◆ **Try it**:
Retype word for word the stretch of entries below from the line that has "Task: Open the Формулы ribbon tab" through the line that has "Screen dimensions: 1456x817", and omit the pictures.

◆ **Exercise material**:
Start of Block

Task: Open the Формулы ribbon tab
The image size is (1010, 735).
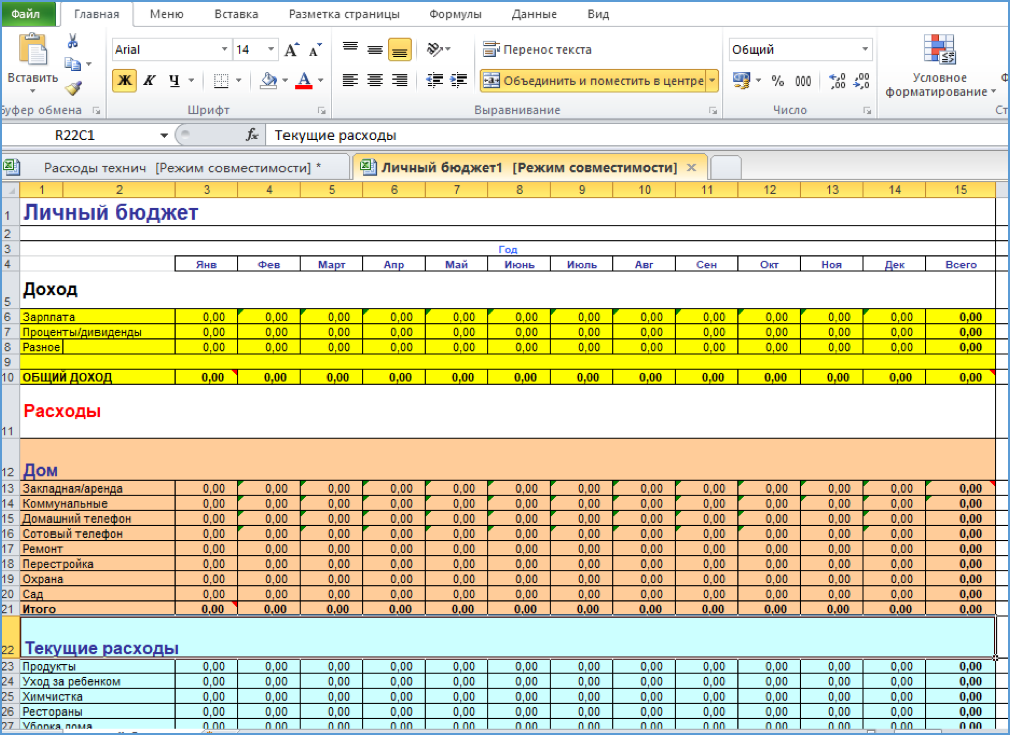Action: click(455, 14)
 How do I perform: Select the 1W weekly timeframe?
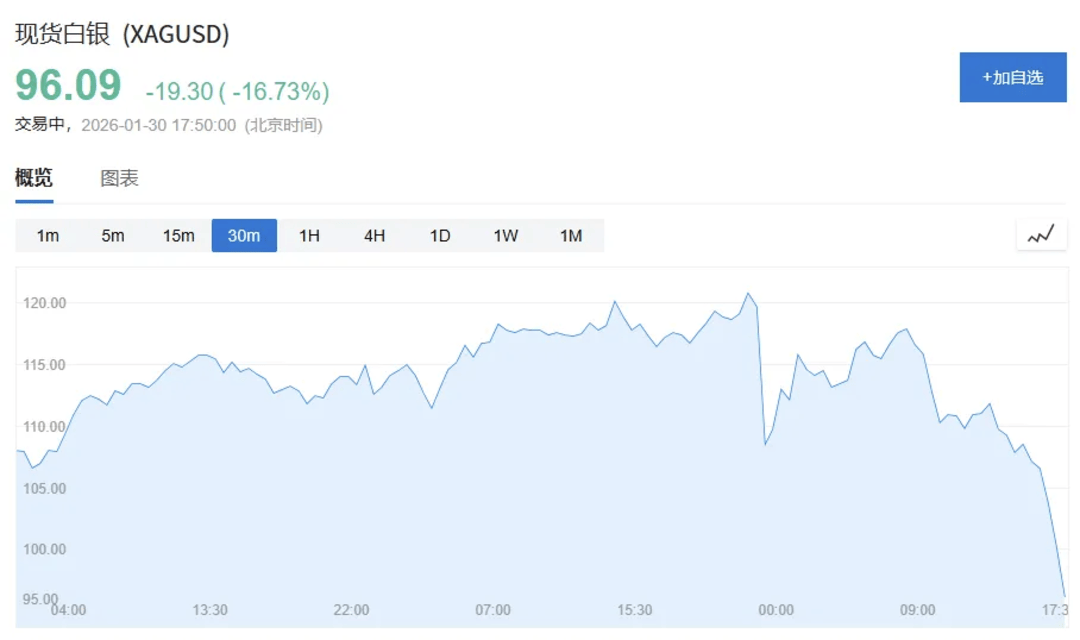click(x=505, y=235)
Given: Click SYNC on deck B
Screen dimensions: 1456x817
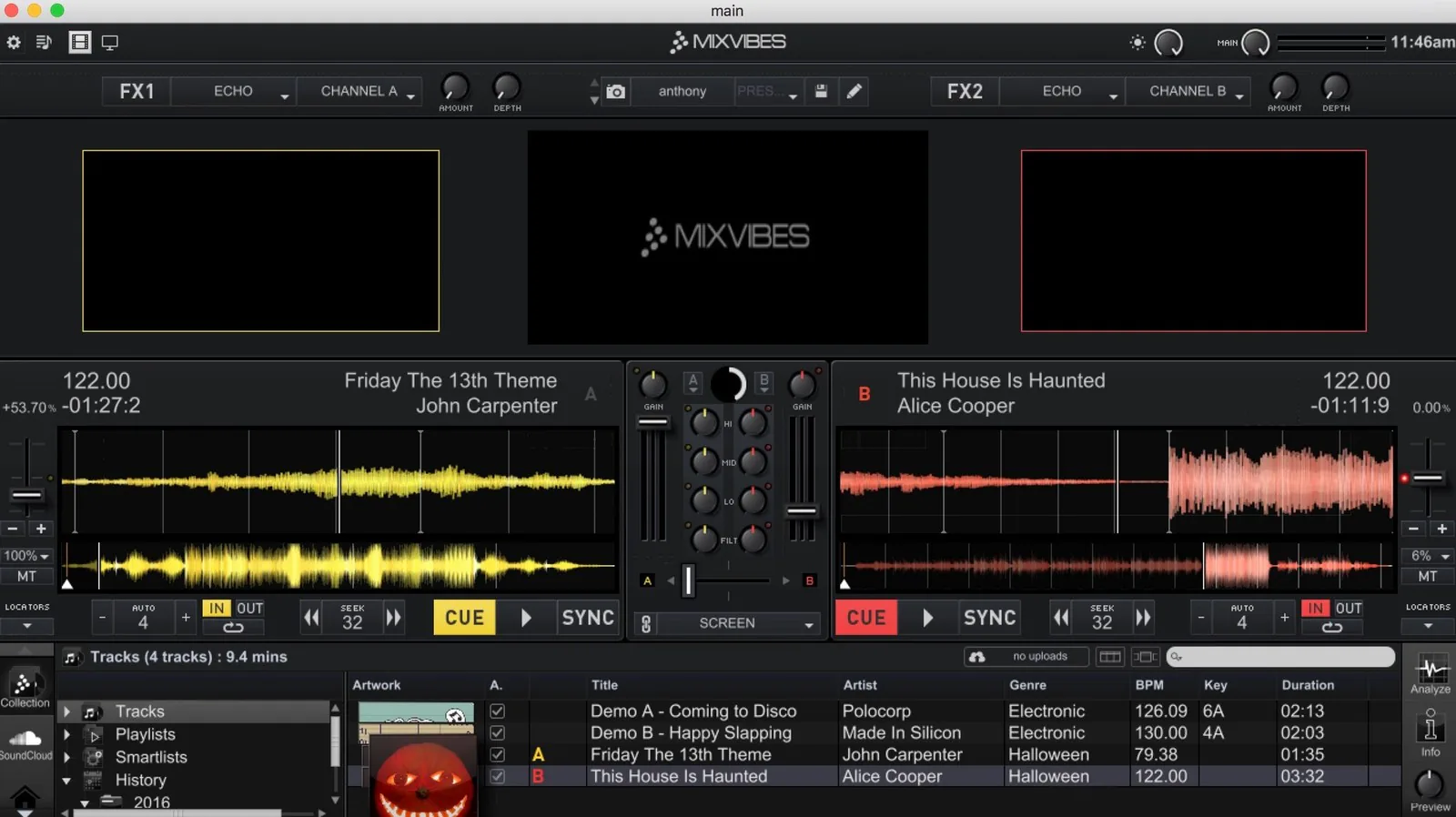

End of Block
Start of Block

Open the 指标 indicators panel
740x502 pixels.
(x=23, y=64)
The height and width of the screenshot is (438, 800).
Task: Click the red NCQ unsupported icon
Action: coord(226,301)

End of Block

◆ **Answer for the task**:
Task: Open the Формулы ribbon tab
The image size is (1010, 735).
Action: click(455, 14)
 How do I perform: Select the 1W weekly timeframe?
click(x=505, y=235)
Given: Click SYNC on deck B
Screen dimensions: 1456x817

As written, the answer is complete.